Other configuration items are fixed and require no modifications.

After the above steps, you can access metadata in DLF the same way as you access Hive MetaStore.

Doris supports accessing Hive/Iceberg/Hudi metadata in DLF.

Use OSS-HDFS as the datasource

  1. Enable OSS-HDFS. Grant access to OSS or OSS-HDFS

  2. Download the SDK. JindoData SDK. If the Jindo SDK directory already exists on the cluster, skip this step.

  3. Decompress the jindosdk.tar.gz or locate the Jindo SDK directory on the cluster, and then enter its lib directory and put jindo-core.jar, jindo-sdk.jar to both ${DORIS_HOME}/fe/lib and ${DORIS_HOME}/be/lib/java_extensions/preload-extensions.

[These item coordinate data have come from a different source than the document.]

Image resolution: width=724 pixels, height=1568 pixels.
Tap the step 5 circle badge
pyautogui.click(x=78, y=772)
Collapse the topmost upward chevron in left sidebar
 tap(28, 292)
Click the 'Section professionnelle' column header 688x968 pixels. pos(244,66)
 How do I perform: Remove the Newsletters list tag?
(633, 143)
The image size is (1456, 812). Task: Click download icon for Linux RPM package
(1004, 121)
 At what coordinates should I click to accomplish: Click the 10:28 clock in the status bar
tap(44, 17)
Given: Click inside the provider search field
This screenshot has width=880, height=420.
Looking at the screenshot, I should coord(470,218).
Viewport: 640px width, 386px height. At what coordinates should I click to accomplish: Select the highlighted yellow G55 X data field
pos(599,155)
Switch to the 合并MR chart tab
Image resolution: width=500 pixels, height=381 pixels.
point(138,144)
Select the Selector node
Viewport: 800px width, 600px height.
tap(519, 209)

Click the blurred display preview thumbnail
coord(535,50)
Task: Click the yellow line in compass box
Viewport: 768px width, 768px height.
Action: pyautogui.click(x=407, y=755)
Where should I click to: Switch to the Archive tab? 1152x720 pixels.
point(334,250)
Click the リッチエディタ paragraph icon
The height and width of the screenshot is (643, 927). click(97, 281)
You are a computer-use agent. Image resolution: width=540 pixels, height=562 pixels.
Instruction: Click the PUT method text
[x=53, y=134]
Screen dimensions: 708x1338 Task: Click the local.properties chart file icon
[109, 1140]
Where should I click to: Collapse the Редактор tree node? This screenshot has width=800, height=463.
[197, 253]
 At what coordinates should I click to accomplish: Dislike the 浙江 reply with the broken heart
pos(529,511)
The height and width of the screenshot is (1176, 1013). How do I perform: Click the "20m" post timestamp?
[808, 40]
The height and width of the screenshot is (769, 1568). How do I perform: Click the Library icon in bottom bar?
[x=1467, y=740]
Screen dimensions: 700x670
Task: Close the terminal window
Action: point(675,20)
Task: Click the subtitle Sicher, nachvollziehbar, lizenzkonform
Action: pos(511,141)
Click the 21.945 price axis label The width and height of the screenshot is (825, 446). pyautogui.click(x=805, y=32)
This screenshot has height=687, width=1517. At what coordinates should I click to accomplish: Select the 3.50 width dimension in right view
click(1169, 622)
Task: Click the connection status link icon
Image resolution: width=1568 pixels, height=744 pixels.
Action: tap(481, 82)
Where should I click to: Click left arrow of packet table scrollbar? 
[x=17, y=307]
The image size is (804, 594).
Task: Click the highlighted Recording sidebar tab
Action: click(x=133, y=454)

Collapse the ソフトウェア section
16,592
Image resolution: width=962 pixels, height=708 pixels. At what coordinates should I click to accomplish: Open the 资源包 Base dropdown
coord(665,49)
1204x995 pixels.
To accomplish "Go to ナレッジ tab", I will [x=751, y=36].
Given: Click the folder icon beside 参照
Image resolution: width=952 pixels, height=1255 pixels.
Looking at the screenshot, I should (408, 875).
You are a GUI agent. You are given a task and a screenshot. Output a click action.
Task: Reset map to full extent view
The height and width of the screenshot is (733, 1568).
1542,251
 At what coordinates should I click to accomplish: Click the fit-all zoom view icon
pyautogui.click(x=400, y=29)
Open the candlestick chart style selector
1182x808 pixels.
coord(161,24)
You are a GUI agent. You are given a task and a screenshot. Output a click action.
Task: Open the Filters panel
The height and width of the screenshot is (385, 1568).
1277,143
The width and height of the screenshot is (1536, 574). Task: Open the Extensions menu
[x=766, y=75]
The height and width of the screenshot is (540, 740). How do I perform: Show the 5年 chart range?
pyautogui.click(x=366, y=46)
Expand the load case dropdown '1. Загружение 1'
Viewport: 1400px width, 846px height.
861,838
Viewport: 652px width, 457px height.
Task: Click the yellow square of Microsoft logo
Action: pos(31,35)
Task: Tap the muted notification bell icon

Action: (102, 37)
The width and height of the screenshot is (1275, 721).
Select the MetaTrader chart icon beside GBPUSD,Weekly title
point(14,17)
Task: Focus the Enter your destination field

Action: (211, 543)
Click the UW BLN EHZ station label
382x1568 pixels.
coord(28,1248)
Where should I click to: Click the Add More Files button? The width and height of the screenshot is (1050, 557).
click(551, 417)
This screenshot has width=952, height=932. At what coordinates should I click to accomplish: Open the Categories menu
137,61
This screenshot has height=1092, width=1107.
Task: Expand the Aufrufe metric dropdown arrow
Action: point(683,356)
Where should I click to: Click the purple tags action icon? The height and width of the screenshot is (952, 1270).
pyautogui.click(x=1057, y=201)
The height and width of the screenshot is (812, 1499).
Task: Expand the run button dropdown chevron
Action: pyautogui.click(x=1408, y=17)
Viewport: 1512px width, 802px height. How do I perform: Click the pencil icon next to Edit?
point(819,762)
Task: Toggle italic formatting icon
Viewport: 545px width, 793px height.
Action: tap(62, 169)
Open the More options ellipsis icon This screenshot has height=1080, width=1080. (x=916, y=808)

  4. Create DLF Catalog, set oss.hdfs.enabled as true

    CREATE CATALOG dlf_oss_hdfs PROPERTIES (
    "type"="hms",
    "hive.metastore.type" = "dlf",
    "dlf.proxy.mode" = "DLF_ONLY",
    "dlf.endpoint" = "datalake-vpc.cn-beijing.aliyuncs.com",
    "dlf.region" = "cn-beijing",
    "dlf.uid" = "uid",
    "dlf.catalog.id" = "catalog_id", //optional
    "dlf.access_key" = "ak",
    "dlf.secret_key" = "sk",
    "oss.hdfs.enabled" = "true"
    );
  5. When the Jindo SDK version is inconsistent with the version used on the EMR cluster, will reported Plugin not found and the Jindo SDK needs to be replaced with the corresponding version.

DLF Iceberg Catalog

CREATE CATALOG dlf_iceberg PROPERTIES (
"type"="iceberg",
"iceberg.catalog.type" = "dlf",
"dlf.proxy.mode" = "DLF_ONLY",
"dlf.endpoint" = "datalake-vpc.cn-beijing.aliyuncs.com",
"dlf.region" = "cn-beijing",
"dlf.uid" = "uid",
"dlf.catalog.id" = "catalog_id", //optional
"dlf.access_key" = "ak",
"dlf.secret_key" = "sk"
);

Column type mapping

Consistent with Hive Catalog, please refer to the column type mapping section in Hive Catalog.